Review of Financial Studies, 17 (2004), 1-35.
We develop and analyze a
model of a multi-stage investment project
that captures many features of R&D ventures and
start-up
companies. An important feature these problems share is that
the
firm learns about the potential profitability of the
project
throughout its life, but that technical uncertainty about the
research and development effort is only resolved through
additional investment by the firm. Consequently, the risks
associated with the ultimate cash flows the firm realizes on
completion of the project have a systematic component even while
the
purely technical risks are idiosyncratic. Our model captures
these different sources of risk, and allows us to study
their
interaction in determining the risk premia
earned by the venture
during development.
We show that the systematic risk,
and the required risk premium, of the venture are highest
early in
its life, and decrease as it approaches completion.
To download a PDF file with the closed form solution in this case, click here
Caveat Emptor --- The code used in the paper is available below although we make no promises about readability.
The tables and figures in the case without learning were generated in a two step process. First a c program with source file genconst.c generates the constants for each stage in the closed form solution. You will need a number of Numerical Recipes in C routines. For obvious reasons I have not included them. If you do not already have them, you will need to purchase them. This program takes input.tex as an input file (yes, this file is TeXable). The constants are then read out into files that the mathematic spreadsheet constants.nb reads in and generates the figures and tables. Click here to download a self extracting archive, or here for a zip file that contains all these files.

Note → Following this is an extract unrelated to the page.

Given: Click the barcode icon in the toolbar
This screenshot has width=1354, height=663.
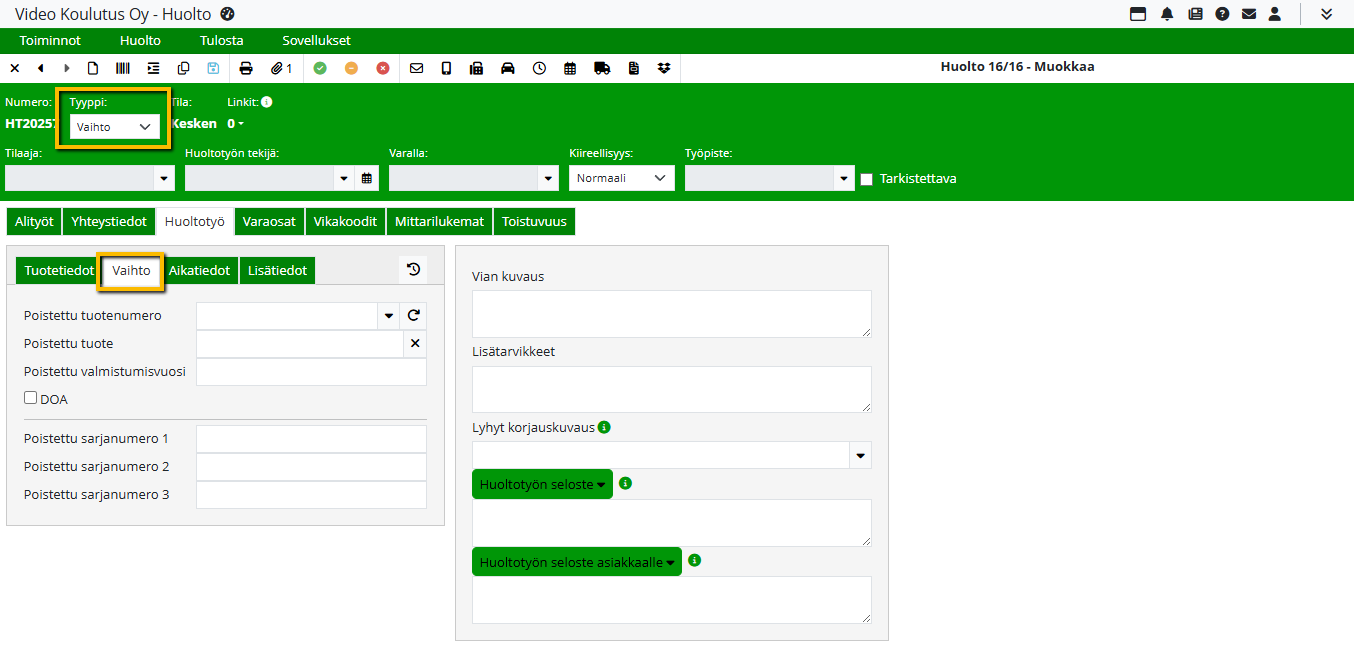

Things are much harder for the case with learning because we do not have a closed form solution. First a c program with source files nfppde.c and win.c (this second file may or may not be required depending on your compiler) generates an output file that contains the value and risk premium over a range of values specified interactively at the outset. The input file that specifies the parameters and accuracy is called input.tex (and is TeXable). Once this program has run (and it can take a while), the output files are read by the mathematica spreadsheet out.nb. All graphs and tables in the learning section of the paper are generated by this spreadsheet. Click here to download a self extracting archive, or here for a zip file that contains all these files.
IMPORTANT NOTE: The program is written so that alpha and beta in the program relate in the following way to a1 and a2 in the paper:a=a1 and b= M a2- a,where M is defined in Appendix C. So, for example, if M=4, a1=1 and a2=0.5 (as it is in the paper) then a=1 and b = 4 0.5 -1 =1.